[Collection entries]
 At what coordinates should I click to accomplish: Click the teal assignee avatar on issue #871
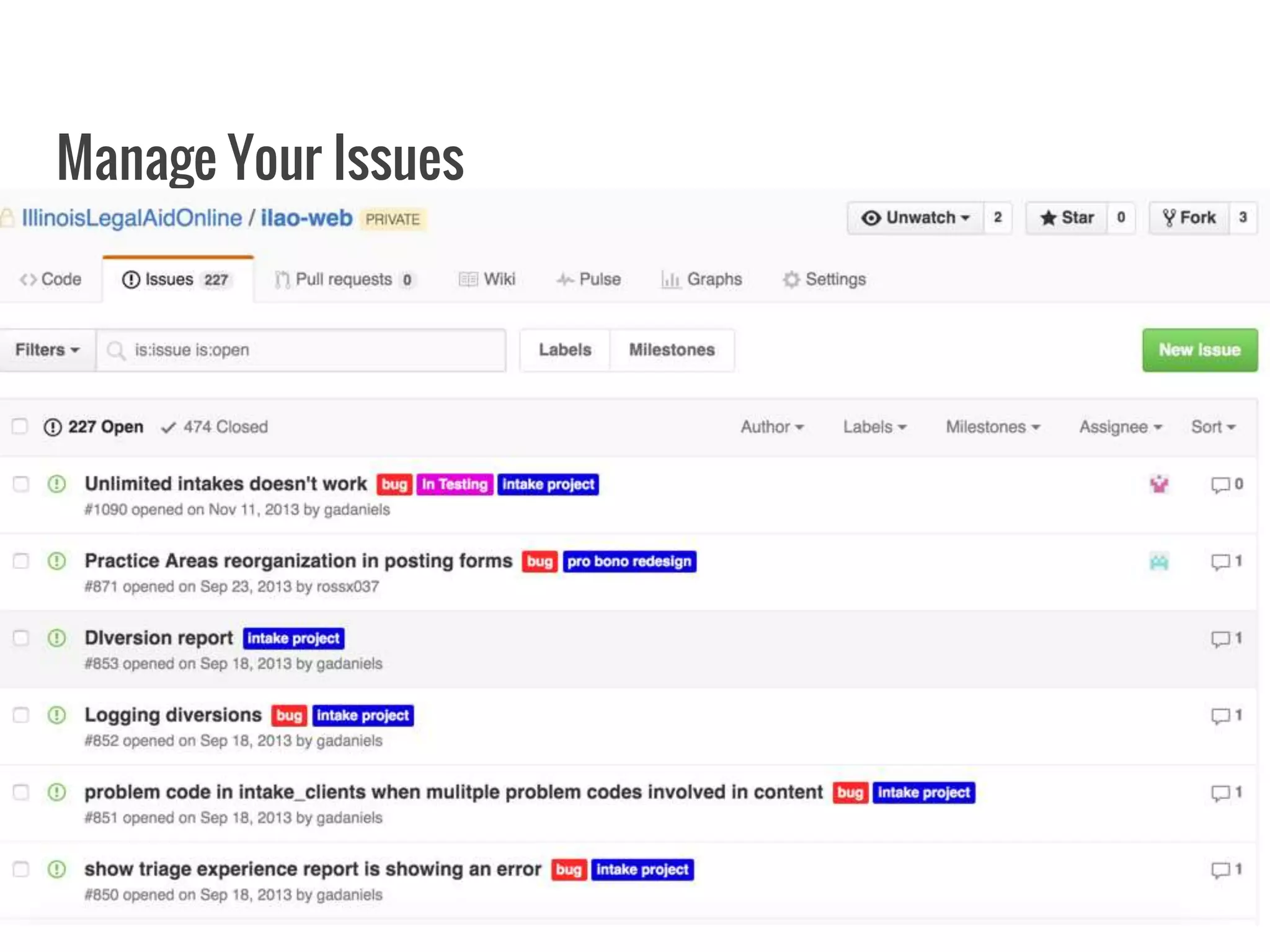pyautogui.click(x=1159, y=562)
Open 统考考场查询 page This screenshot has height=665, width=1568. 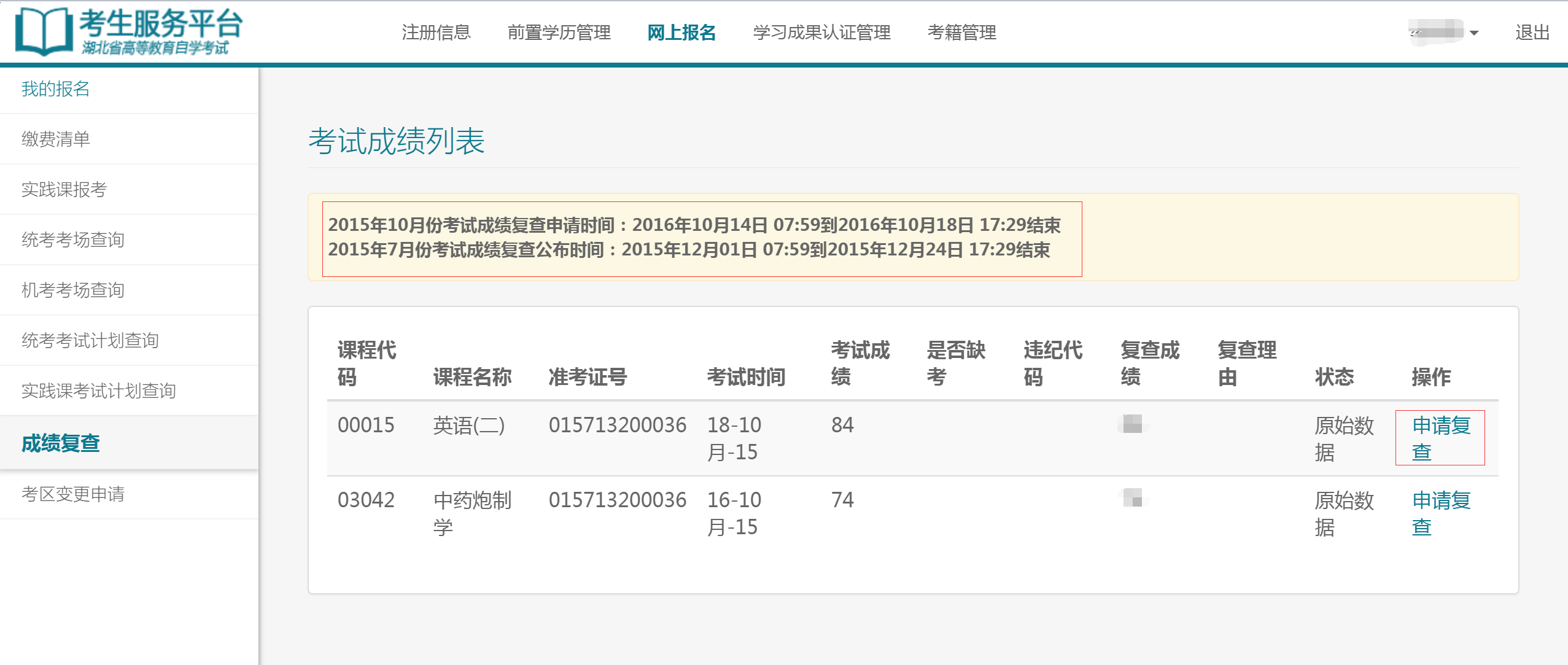(x=73, y=240)
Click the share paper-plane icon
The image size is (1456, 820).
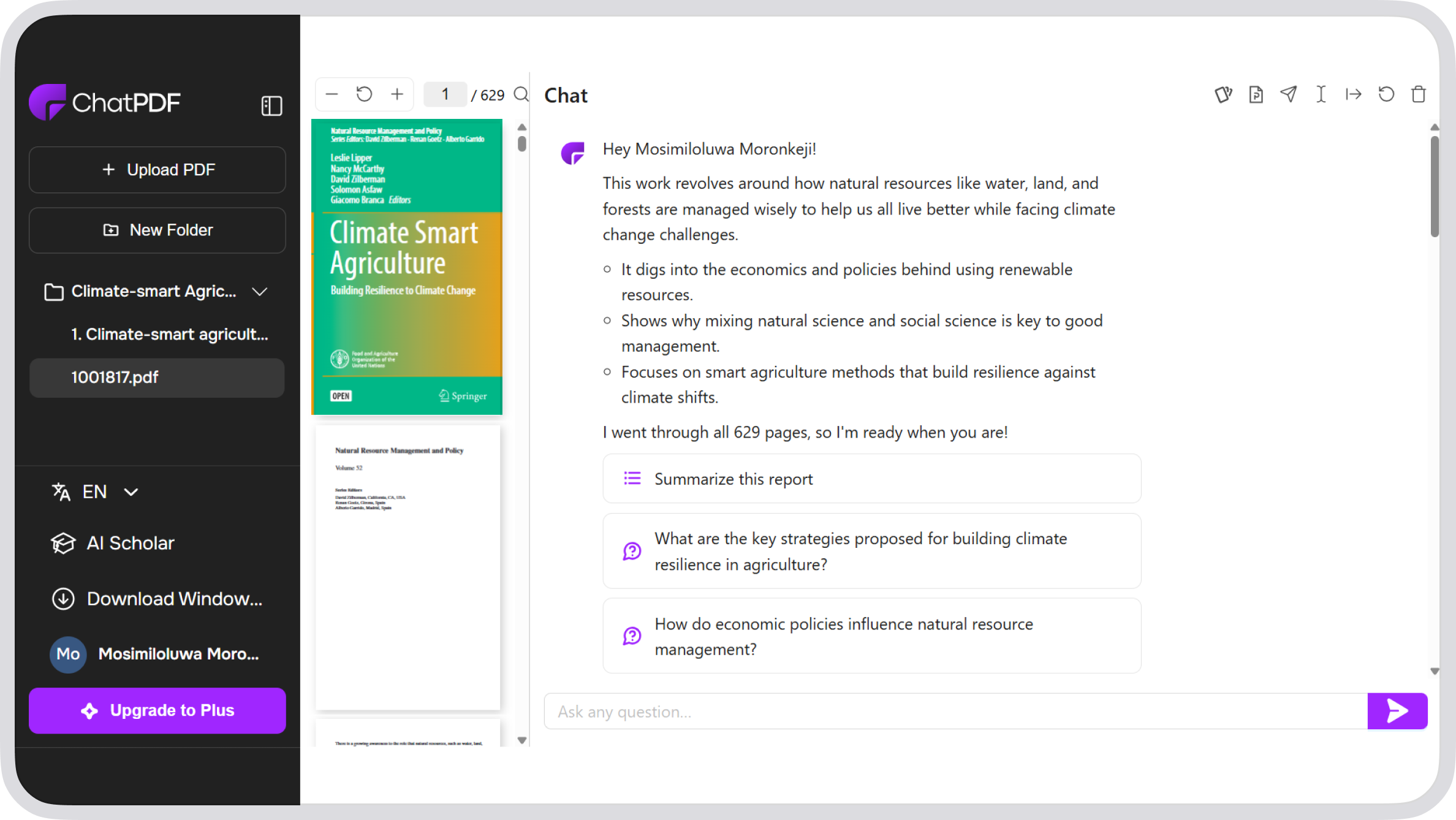(x=1288, y=94)
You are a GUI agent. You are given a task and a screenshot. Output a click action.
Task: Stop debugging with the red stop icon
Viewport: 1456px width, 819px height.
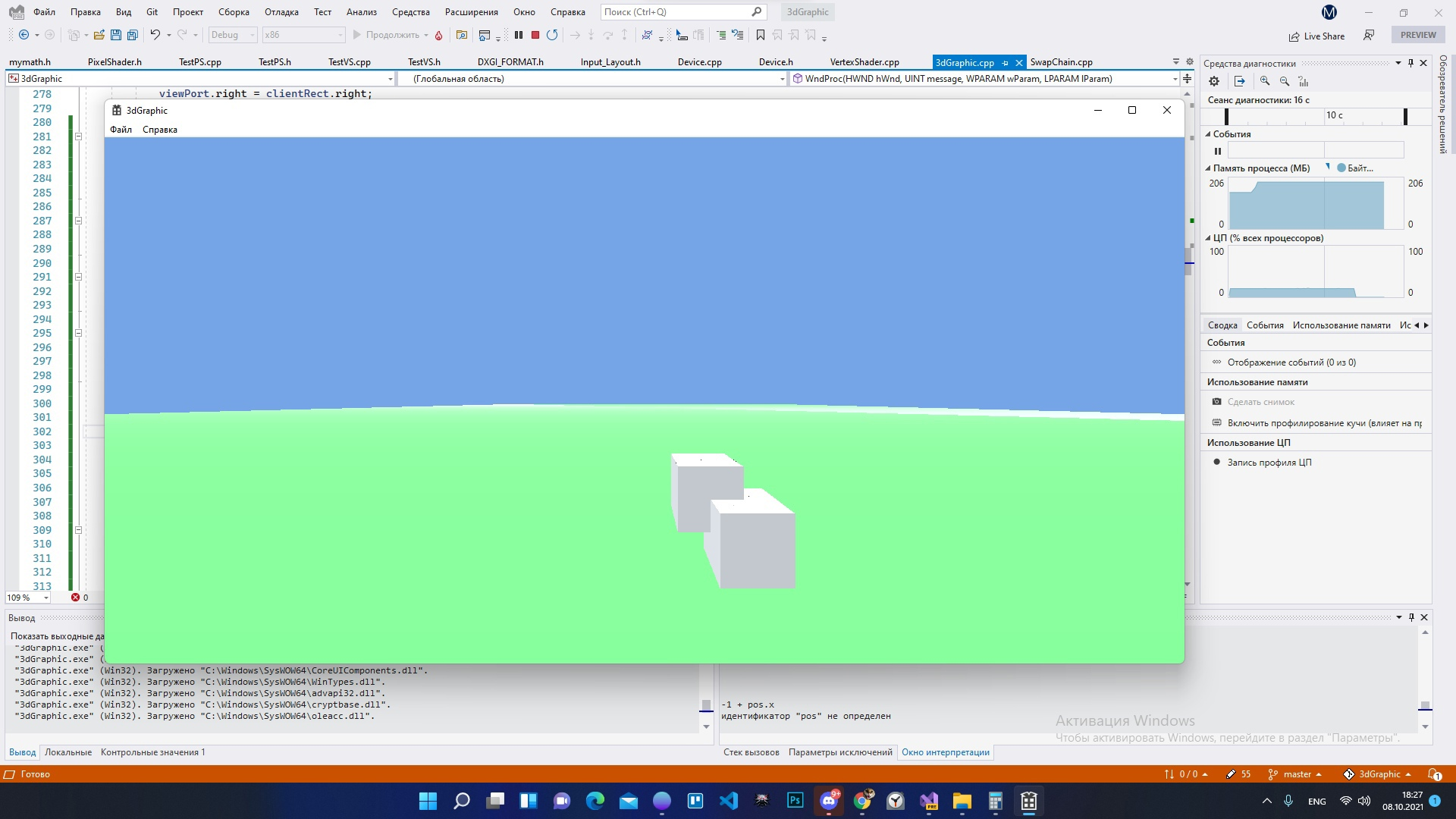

● **WHAT THE TASK ASKS**: I would like the lines from the one with "Click the share paper-plane icon" through the last line of the data above retyped exactly, with pictures left out, please.

● **TASK OUTPUT**:
Click the share paper-plane icon
The image size is (1456, 820).
(x=1288, y=94)
You are a GUI agent. You are given a task and a screenshot. Output a click action.
Task: Stop debugging with the red stop icon
Viewport: 1456px width, 819px height.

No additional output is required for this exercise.